- [YOUR ASSIGNMENT]:
When you reach the line with "Debates (420, 565)" in the data below, begin printing lines exactly, and stop once the line with "ASTRA (33, 1573)" has been printed.

- [DATA IN THIS EXERCISE]:
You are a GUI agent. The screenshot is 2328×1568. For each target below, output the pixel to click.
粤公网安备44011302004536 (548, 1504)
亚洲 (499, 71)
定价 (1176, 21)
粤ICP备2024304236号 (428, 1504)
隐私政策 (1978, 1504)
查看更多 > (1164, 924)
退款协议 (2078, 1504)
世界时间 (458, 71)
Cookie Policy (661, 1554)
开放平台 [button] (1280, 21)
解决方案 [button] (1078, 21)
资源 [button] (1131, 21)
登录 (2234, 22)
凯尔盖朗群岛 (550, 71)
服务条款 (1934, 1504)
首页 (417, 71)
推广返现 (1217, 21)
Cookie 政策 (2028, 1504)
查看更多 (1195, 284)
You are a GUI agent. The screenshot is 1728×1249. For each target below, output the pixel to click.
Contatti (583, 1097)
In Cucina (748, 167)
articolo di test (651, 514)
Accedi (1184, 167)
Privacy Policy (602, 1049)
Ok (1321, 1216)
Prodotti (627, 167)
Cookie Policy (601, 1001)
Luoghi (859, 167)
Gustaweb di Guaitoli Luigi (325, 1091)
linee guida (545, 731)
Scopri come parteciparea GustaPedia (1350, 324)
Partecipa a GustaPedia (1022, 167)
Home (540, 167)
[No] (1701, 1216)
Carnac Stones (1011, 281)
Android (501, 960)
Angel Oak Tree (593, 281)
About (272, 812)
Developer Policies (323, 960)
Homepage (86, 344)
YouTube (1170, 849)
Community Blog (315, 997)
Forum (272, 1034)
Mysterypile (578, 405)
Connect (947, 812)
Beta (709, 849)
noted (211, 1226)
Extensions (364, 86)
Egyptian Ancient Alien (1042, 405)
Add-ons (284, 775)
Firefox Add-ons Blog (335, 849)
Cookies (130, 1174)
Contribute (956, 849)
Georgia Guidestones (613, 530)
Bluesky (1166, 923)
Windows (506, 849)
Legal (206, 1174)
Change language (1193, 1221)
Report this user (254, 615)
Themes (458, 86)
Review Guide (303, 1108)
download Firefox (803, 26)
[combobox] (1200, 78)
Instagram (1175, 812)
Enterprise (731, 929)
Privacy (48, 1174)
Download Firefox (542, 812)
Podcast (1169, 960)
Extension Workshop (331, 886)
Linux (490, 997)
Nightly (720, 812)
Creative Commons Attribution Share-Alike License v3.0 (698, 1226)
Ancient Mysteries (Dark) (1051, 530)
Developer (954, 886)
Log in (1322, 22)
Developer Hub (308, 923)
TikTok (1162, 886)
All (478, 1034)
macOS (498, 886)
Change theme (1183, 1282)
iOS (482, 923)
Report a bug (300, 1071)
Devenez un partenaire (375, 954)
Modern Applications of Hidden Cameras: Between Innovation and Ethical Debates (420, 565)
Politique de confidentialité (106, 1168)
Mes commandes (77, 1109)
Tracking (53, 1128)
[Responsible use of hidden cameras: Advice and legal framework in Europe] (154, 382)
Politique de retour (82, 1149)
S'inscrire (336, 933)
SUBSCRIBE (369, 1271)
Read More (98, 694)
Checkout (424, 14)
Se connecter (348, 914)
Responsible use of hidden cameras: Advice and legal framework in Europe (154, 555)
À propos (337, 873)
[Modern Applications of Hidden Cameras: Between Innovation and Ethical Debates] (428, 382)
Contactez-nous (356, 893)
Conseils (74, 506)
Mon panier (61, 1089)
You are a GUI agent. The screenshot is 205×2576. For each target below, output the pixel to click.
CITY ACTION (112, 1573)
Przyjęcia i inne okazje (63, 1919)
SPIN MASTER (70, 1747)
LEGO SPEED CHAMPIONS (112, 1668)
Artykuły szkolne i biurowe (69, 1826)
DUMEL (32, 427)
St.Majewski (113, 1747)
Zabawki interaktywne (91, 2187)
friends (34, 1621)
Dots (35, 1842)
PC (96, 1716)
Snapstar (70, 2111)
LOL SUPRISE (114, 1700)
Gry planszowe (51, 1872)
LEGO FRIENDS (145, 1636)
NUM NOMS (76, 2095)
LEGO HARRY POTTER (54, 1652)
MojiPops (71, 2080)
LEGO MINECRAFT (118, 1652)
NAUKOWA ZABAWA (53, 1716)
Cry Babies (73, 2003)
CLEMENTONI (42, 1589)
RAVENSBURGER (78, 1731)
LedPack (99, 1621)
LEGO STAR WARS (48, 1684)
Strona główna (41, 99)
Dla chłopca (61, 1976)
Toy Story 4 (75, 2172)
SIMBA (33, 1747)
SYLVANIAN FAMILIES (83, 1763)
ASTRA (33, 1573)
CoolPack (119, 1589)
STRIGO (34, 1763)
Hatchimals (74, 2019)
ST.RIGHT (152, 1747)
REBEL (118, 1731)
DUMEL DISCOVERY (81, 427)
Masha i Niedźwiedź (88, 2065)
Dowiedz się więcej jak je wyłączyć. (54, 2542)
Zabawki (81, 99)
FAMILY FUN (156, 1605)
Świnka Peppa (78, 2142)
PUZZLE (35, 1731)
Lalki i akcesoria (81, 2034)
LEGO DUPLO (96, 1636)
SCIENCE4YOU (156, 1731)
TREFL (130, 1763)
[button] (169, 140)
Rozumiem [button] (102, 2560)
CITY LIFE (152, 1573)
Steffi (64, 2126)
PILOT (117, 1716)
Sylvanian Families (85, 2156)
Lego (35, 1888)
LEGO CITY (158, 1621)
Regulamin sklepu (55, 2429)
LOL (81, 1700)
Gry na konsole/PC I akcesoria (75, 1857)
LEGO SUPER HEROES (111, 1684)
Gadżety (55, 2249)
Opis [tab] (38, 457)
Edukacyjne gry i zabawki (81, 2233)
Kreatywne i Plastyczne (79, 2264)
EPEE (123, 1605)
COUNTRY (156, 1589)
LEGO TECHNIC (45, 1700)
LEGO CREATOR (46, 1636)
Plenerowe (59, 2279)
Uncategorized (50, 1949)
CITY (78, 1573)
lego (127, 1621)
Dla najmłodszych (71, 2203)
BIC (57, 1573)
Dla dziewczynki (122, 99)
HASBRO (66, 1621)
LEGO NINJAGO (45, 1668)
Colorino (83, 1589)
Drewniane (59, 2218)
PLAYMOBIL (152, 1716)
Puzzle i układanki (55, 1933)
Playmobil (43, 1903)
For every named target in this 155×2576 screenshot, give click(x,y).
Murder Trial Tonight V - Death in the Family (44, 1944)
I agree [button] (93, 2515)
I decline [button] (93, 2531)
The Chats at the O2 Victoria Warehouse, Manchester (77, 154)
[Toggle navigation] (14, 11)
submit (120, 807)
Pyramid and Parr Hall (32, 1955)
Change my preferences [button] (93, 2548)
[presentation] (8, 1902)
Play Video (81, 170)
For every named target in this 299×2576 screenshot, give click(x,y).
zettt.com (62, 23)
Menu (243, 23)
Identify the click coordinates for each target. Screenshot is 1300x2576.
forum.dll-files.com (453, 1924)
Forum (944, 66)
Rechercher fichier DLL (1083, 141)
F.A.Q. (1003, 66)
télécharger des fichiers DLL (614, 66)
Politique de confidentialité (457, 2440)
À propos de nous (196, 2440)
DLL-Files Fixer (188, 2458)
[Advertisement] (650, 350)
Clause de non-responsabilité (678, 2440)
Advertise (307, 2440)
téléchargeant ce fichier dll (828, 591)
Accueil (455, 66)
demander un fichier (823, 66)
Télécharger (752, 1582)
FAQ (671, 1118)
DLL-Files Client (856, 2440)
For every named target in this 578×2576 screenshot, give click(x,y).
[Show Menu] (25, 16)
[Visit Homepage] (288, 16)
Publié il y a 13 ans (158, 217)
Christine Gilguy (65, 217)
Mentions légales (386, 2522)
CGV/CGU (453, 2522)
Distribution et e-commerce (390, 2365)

- [ANSWER SECTION]:
Modern Applications of Hidden Cameras: Between Innovation and Ethical Debates (420, 565)
Politique de confidentialité (106, 1168)
Mes commandes (77, 1109)
Tracking (53, 1128)
[Responsible use of hidden cameras: Advice and legal framework in Europe] (154, 382)
Politique de retour (82, 1149)
S'inscrire (336, 933)
SUBSCRIBE (369, 1271)
Read More (98, 694)
Checkout (424, 14)
Se connecter (348, 914)
Responsible use of hidden cameras: Advice and legal framework in Europe (154, 555)
À propos (337, 873)
[Modern Applications of Hidden Cameras: Between Innovation and Ethical Debates] (428, 382)
Contactez-nous (356, 893)
Conseils (74, 506)
Mon panier (61, 1089)
You are a GUI agent. The screenshot is 205×2576. For each target below, output the pixel to click.
CITY ACTION (112, 1573)
Przyjęcia i inne okazje (63, 1919)
SPIN MASTER (70, 1747)
LEGO SPEED CHAMPIONS (112, 1668)
Artykuły szkolne i biurowe (69, 1826)
DUMEL (32, 427)
St.Majewski (113, 1747)
Zabawki interaktywne (91, 2187)
friends (34, 1621)
Dots (35, 1842)
PC (96, 1716)
Snapstar (70, 2111)
LOL SUPRISE (114, 1700)
Gry planszowe (51, 1872)
LEGO FRIENDS (145, 1636)
NUM NOMS (76, 2095)
LEGO HARRY POTTER (54, 1652)
MojiPops (71, 2080)
LEGO MINECRAFT (118, 1652)
NAUKOWA ZABAWA (53, 1716)
Cry Babies (73, 2003)
CLEMENTONI (42, 1589)
RAVENSBURGER (78, 1731)
LedPack (99, 1621)
LEGO STAR WARS (48, 1684)
Strona główna (41, 99)
Dla chłopca (61, 1976)
Toy Story 4 (75, 2172)
SIMBA (33, 1747)
SYLVANIAN FAMILIES (83, 1763)
ASTRA (33, 1573)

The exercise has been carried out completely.